Iku’s inspiration for her denim dress came from the Victorian corset and the concepts of restriction and transformation. She wanted to create outfits which suggested the very shapely and beautiful body shape created by the corset, but which allowed movement and freedom. She has done this by creating asymmetrical dresses which are controlled internally with waist tapes. The feeling of movement is created through the draping over the shoulders, the wide skirts, the tulle underskirt and the asymmetrical hemlines. Iku’s use of denim as her preferred fabric highlight the modernity of the dresses, but the blue dress has been washed to make the fabric softer and slightly washed out, playing with the ideas of worn and unworn.

Renault

Jacket and bodysuit; organza boned top and breeches, shaped jacket with puffed sleeves and curved back.

Renault’s design explores the complex and contradictory ideas of beauty from the Victorian age. The outfit was inspired by the both the details and the spirit of the era.
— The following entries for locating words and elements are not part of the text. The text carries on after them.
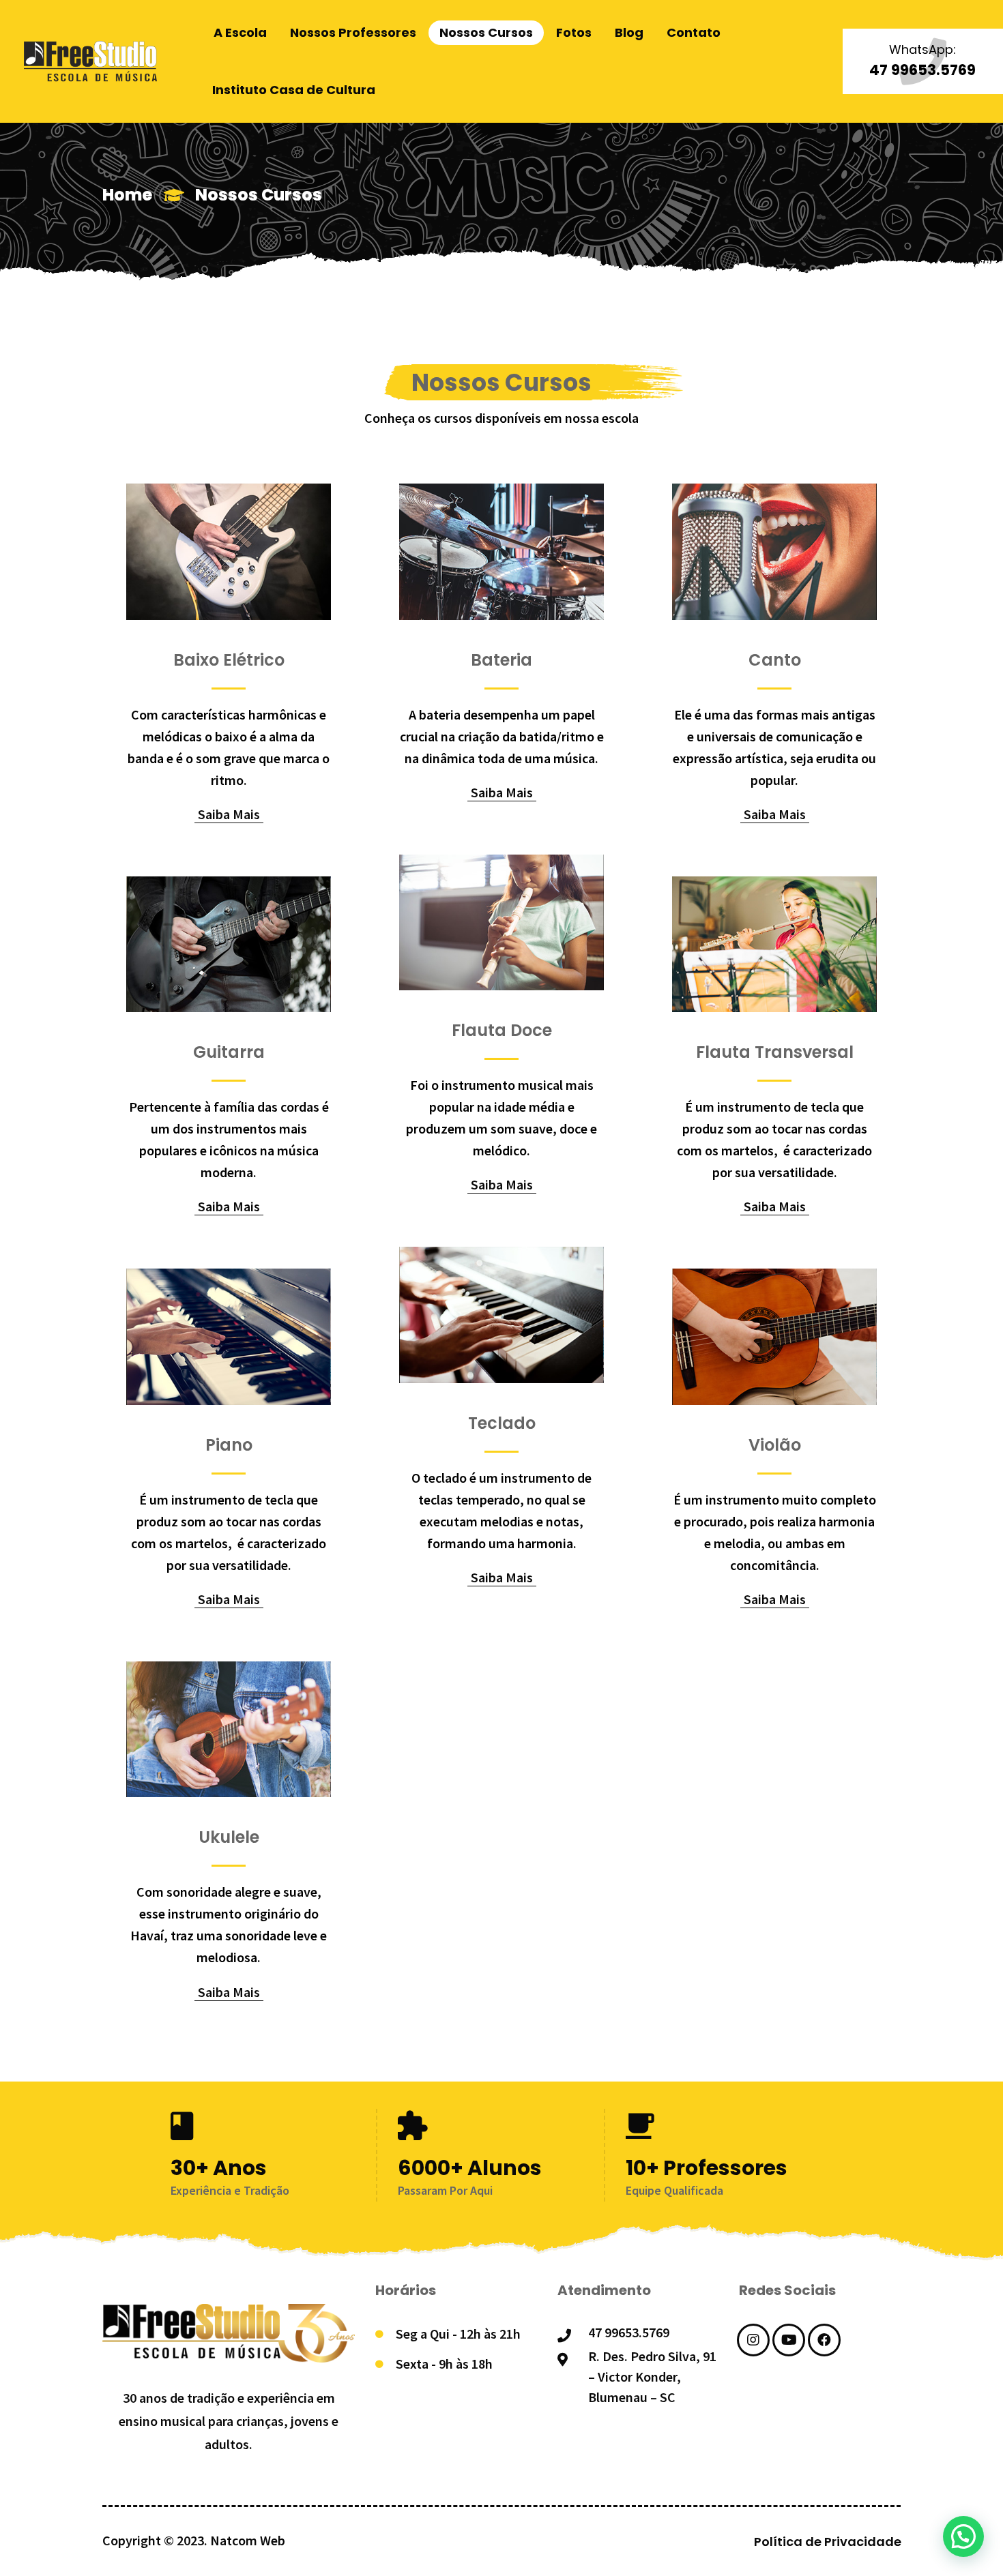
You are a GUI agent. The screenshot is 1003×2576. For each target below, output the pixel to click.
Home (127, 194)
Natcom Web (247, 2540)
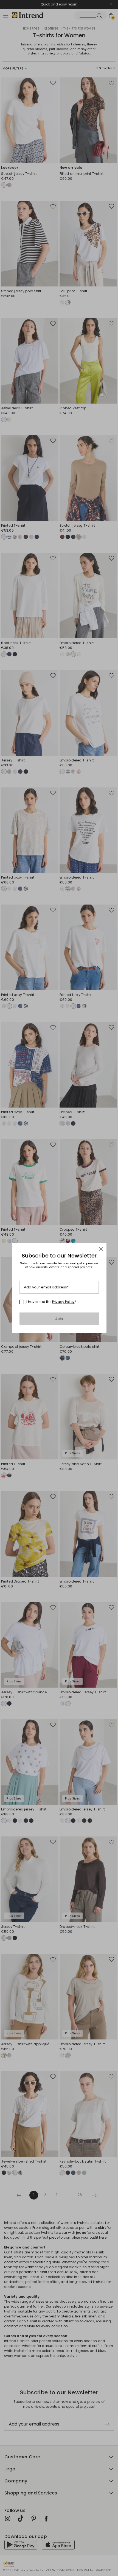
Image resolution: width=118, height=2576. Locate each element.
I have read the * (51, 1302)
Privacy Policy (63, 1301)
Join (59, 1318)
The silhouette of the jacket incorporates elements of Victorian fashion : a puffed shoulder and a curving back-sweep which evokes the shape of a bustle. The constricting sleeves reflect the physical confinement of Victorian women by their clothes. The organza undergarment reflects a fragile and more childlike mood and its shape is reminiscent of crinolines and the protected space that they provide.

Ka Yee Kitty Ng

Kitty was inspired by the padding used to support Victorian skirts. She looked at how some women had petticoats ‘wadded to their knees’, while others experimented with inflatable rubber tubes to create a bell-like framework. Using gingham to add a “seaside” flavour to the garment, she produced five padded rings in red and white cotton gingham. These can be adjusted in size and arranged on the body in any order or position. Kitty chose red to echo the colour of some of the steel crinoline cages. But the dynamic and jaunty element of her design is opposed to the staid and constrictive nature of Victorian body-shaping garments. Unlike the cages and covered hoops, Kitty’s rings are not fixed together in a restricting circle.

Hee-Seung Kim

Kim’s dress design examines the relationship between the corset and the crinoline, and how these undergarments determined the shape of the outer dress in the Victorian age. By overlapping layers of fabric, visible at the triangular neckline of the dress, Kim has created a garment which is shaped by both its under and outer layers. The use of the layers, which slightly overlap one another, is inspired by the idea of standing in front of mirrors, looking at a reflection which can be seen in infinite ways. The stitchwork on the garment echoes the stitching which holds the boning of a corset in place. Three metal hoops give the crinoline shape to the skirt.